By: Isha Das
The XRP Ledger (XRPL) is increasingly positioning itself as a potential backbone for the financial industry, offering seamless solutions for tokenized funds and stablecoin transfers. As institutional upgrades continue to roll out, XRPL appears poised to generate significant economic activity. However, this does not directly translate to increased demand for XRP, raising pivotal questions about its role in the broader market. In 2026, even as XRPL could gain infrastructure success, XRP might struggle to enhance its utility unless adopted as the central unit of liquidity.

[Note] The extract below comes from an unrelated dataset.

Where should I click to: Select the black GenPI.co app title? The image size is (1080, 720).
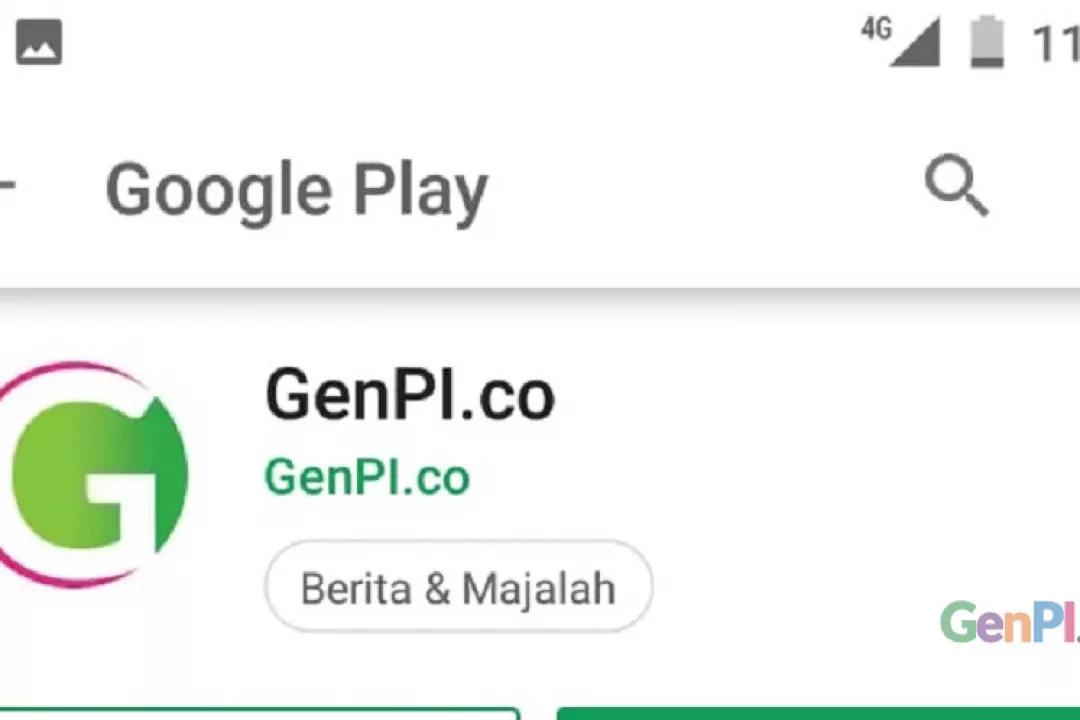tap(410, 394)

Transaction fees on XRPL, paid in XRP, are destroyed rather than distributed, serving as a security feature but not as a revenue stream. Although fee burns every time XRPL is utilized, the impact on valuation remains limited. With fees set low to compete with stablecoin rails and bank settlement networks, XRP consumption through this channel is unlikely to significantly move the needle on macro valuation levels. Meanwhile, XRP reserves required for opening accounts and holding ledger objects form a more direct demand source, though the impact is scaled by user and object counts, not transaction value.

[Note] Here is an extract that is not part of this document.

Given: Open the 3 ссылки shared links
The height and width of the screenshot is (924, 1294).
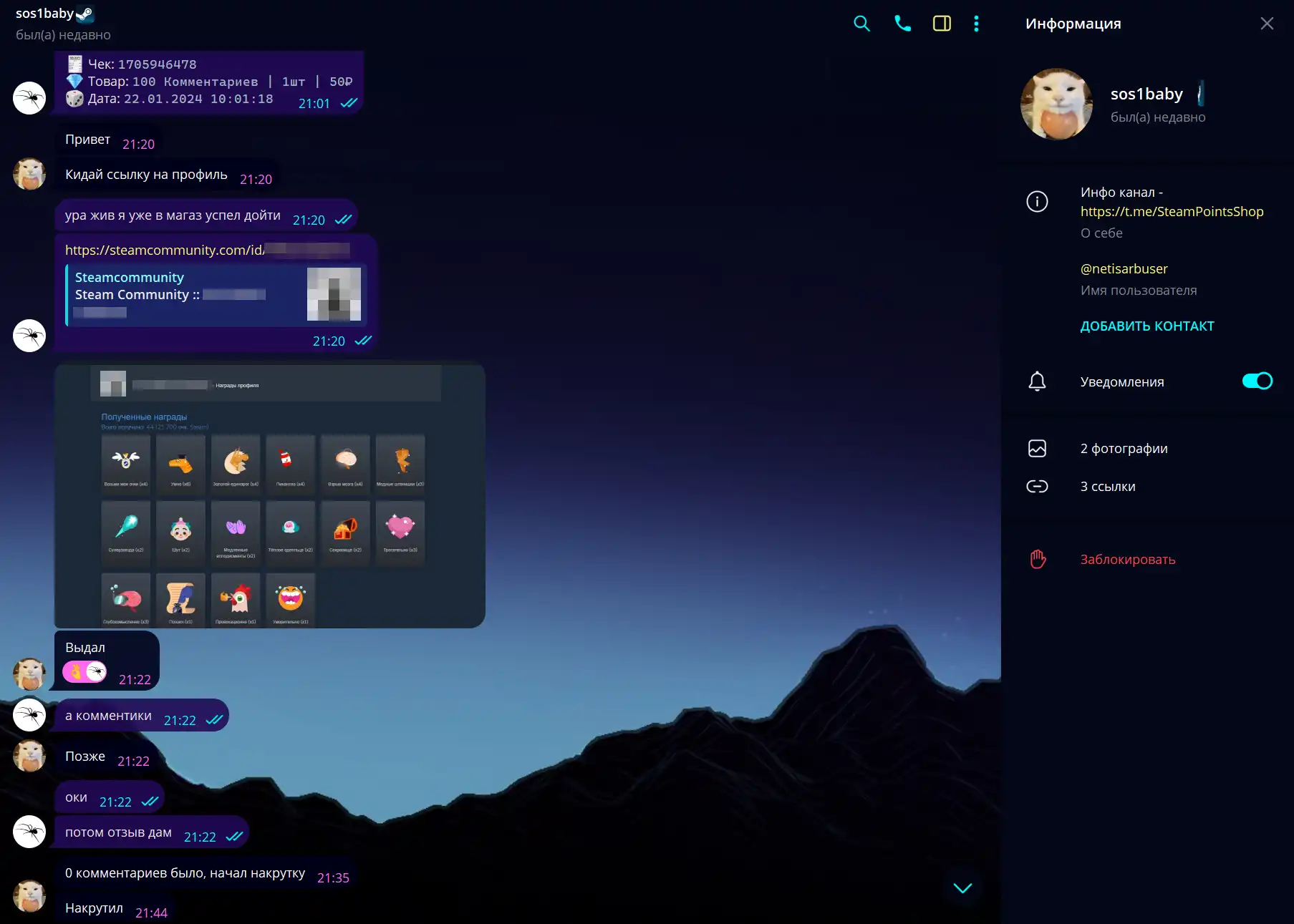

This dynamic is heightened by recent regional conflicts, such as the US-Iran tensions, which push geopolitical risk to the forefront of crypto markets. Despite potential volatility, analysts suggest that XRP might withstand pressure better compared to Bitcoin and Ethereum if bearish sentiment is already at peak. Traders posit that recent geopolitical events could even position XRP for future leadership, especially if broader markets remain stable. As markets navigate these complexities, the role of XRP in liquidity inventory becomes increasingly critical.
Moreover, institutional movements such as the launch of regulated XRP Exchange-Traded Funds (ETFs) following positive regulatory outcomes could further solidify XRP's market position. With substantial assets under management, these ETFs could immobilize vast XRP units, potentially outpacing other demand channels. As XRPL continues to receive institutional-focused updates, success hinges not just on technical advancements but on how they drive tangible demand for XRP within trading and settlement ecosystems. As XRPL competes within a global settlement landscape projected to grow to $290 trillion by 2030, its success or failure to channel its growth into increased XRP value remains a central discussion.